Georges Gilkinet (Ecolo) : "Dans les lignes budgétaires que nous avons fixées, il y a une grosse part pour le rail"

L’Ecolo Georges Gilkinet était l’un des invités de la matinale de Matin Première, ce jeudi. Alors que le gouvernement De Croo prêtera serment dans la matinée, l’élu endossera le rôle de Vice-premier ministre, chargé de la Mobilité et des Transports. Il l’assure, il travaillera pour "combler le trou" du précédent gouvernement en matière de transports.

Georges Gilkinet emboîte le pas aux formateurs Paul Magnette et Alexander De Croo et se veut positif quant à la formation récente du nouveau gouvernement belge, actée ce mercredi 30 septembre. Il se félicite de l’entrée, désormais officielle, du parti vert au gouvernement après 17 ans sur les bancs de l’opposition. "Il y a un soulagement de tous les Belges d’avoir un gouvernement", estime-t-il avant d’insister que cette nouvelle équipe portera un "projet vert, social et qui vise à créer l’emploi".

Et l’élu Ecolo insiste, le ton a changé. Exit la Suédoise, place à la Vivaldi : il estime que l’ambiance est à "l’apaisement". Il pointe du doigt la politique menée par la N-VA lors de la précédente législature. "Ce qu’on a connu avec la N-VA qui tenait le crachoir et imposait ses politiques" ne se reproduira pas, selon lui.

"Combler le fossé"

Dans cette nouvelle équipe gouvernementale, Georges Gilkinet portera la casquette de Ministre de la Mobilité et des Transports. Il succède ainsi aux libéraux François Bellot et Jacqueline Galant. Il pointe d’ailleurs la responsabilité de cette dernière dans le "retard" pris en matière de transports publics : "Je veux combler le fossé en termes de mobilité, rattraper les retards qui sont la conséquence du dernier gouvernement incarné par Madame Galant."

Et l’objectif est ambitieux puisqu’au-delà combler le fossé du précédent gouvernement, l’accord du nouveau gouvernement belge prévoit aussi de nouveaux investissements. "Dans les lignes budgétaires que nous avons fixées ensemble, il y a une grosse part pour le rail, insiste-t-il. L’objectif est de revenir à la trajectoire d’investissement prévue pour entretenir le rail et déployer une nouvelle offre en matière de train." Il donne l’exemple des trains de nuit qu’il qualifie "d’enjeu extraordinaire en matière de mobilité".
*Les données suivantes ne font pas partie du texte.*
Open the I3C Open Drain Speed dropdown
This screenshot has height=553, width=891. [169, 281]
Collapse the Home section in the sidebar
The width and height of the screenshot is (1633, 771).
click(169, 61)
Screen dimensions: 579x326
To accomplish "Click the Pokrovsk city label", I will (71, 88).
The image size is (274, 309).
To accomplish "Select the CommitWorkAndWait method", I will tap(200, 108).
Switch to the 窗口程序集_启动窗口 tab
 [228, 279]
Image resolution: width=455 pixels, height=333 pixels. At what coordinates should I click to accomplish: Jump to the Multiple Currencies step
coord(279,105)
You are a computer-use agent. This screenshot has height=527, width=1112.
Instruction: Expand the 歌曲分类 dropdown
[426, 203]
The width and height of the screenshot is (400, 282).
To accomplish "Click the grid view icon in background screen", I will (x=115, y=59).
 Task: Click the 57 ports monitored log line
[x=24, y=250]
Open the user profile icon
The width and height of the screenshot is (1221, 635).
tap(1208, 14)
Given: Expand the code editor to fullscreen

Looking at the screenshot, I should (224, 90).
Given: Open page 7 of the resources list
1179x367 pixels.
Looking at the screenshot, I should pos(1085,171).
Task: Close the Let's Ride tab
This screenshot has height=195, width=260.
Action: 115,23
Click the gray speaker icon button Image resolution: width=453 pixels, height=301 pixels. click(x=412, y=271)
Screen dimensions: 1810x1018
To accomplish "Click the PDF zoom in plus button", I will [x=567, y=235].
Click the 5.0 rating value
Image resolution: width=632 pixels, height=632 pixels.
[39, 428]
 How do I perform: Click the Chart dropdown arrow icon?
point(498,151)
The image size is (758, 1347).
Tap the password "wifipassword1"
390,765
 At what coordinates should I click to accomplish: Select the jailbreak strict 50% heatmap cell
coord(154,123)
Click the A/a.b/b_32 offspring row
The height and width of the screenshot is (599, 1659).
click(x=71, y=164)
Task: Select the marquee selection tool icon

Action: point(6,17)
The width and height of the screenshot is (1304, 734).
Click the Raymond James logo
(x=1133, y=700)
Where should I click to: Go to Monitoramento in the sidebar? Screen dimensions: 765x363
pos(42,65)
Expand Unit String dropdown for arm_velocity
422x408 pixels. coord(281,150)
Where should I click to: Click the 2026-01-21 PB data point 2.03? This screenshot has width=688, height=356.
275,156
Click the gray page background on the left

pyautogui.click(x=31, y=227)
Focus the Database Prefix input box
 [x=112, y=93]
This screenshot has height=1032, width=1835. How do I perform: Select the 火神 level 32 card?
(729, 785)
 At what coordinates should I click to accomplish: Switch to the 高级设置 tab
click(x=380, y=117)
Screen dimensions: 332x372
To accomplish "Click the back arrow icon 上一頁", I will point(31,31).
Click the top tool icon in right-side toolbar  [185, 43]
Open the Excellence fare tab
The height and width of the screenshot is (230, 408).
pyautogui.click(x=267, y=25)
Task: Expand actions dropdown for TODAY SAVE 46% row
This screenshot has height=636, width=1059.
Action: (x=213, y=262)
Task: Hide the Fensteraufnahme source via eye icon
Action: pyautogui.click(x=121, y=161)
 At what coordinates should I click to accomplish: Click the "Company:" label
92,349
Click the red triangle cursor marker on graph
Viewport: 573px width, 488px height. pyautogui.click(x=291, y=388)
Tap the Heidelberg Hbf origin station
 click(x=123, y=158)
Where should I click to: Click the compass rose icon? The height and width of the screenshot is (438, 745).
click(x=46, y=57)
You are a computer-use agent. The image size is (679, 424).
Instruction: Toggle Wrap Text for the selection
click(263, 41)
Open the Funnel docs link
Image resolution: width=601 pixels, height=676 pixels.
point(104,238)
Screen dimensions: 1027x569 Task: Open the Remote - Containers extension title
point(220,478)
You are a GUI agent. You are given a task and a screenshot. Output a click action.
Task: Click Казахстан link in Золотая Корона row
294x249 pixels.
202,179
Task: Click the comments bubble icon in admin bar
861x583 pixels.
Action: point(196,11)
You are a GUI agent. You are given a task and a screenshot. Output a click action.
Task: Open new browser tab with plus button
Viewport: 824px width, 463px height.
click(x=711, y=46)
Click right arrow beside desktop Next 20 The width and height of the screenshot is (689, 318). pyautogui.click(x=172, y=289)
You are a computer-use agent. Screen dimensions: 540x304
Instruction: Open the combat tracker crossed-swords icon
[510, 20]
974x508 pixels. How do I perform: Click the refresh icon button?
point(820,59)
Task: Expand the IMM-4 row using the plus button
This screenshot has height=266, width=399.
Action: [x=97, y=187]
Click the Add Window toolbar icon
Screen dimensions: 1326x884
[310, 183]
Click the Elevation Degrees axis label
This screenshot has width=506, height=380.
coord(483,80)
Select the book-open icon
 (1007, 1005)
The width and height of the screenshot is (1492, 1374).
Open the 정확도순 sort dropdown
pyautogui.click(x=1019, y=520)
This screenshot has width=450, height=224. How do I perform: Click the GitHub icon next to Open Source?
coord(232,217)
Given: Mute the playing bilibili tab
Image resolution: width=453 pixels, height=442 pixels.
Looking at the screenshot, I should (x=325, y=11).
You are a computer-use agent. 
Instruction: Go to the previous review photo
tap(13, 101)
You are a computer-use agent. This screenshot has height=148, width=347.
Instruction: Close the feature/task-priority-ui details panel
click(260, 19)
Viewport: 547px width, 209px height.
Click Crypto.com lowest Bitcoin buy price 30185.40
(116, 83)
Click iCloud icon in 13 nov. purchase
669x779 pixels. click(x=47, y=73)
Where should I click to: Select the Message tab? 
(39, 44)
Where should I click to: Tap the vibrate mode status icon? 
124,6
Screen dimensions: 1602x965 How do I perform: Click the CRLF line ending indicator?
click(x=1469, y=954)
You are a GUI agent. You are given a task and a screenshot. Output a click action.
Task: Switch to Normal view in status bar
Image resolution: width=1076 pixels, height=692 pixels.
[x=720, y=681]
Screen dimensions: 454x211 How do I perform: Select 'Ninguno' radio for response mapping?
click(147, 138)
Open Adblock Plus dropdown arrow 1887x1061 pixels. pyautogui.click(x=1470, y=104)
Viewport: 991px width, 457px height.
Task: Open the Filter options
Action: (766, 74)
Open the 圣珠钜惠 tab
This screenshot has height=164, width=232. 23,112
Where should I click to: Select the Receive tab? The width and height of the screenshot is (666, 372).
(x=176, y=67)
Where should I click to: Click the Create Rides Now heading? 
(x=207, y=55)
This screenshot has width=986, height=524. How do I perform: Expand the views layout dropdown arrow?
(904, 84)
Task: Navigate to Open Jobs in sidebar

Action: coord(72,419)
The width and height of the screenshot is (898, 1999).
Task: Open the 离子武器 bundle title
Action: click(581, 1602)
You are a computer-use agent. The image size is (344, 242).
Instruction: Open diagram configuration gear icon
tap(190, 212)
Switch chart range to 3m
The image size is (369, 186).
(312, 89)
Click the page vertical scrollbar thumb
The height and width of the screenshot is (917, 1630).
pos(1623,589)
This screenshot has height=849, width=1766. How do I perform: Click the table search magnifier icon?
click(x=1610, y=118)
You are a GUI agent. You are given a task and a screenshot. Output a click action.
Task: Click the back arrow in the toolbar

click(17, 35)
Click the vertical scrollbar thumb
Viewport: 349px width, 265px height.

Mais que créer de nouvelles lignes, faire circuler de nouveau trains, cela prend du temps. Que peut-on attendre pour les prochains mois et les prochaines années ? "La politique en matière de SNCB pourra démarrer immédiatement", répond celui qui deviendra ministre en la matière dans la matinée.

Même chose pour la politique en matière de voitures de société : "Nous allons faire en sorte que les voitures de société qui sont là soient moins polluantes et il y a une perspective de remplacement de ces voitures par un vrai salaire et leur donner une alternative à la voiture."

La caution Ecolo ?

Accusés d’être "une étiquette verte sur une voiture violette" lors de leur dernière participation à l’exécutif, les écologistes n’entendent pas être une caution dans cette coalition Vivaldi. Selon Georges Gilkinet, il y a "des marqueurs évidents" que ce ne sera pas le cas. Concernant les aspects écologiques de l’accord, le Ministre en devenir estime que "ce n’est pas seulement une préoccupation des écologistes mais elle est partagée par l’ensemble du gouvernement".

"On a beaucoup appris au fil de ces années. Nous avons eu des bourgmestres, de l’eau a coulé sous les ponts", assène l’écologiste qui assure que son parti ne commettra pas les erreurs du passé. "On réussira ensemble ou on échouera ensemble, c’est mon sentiment", conclut-il.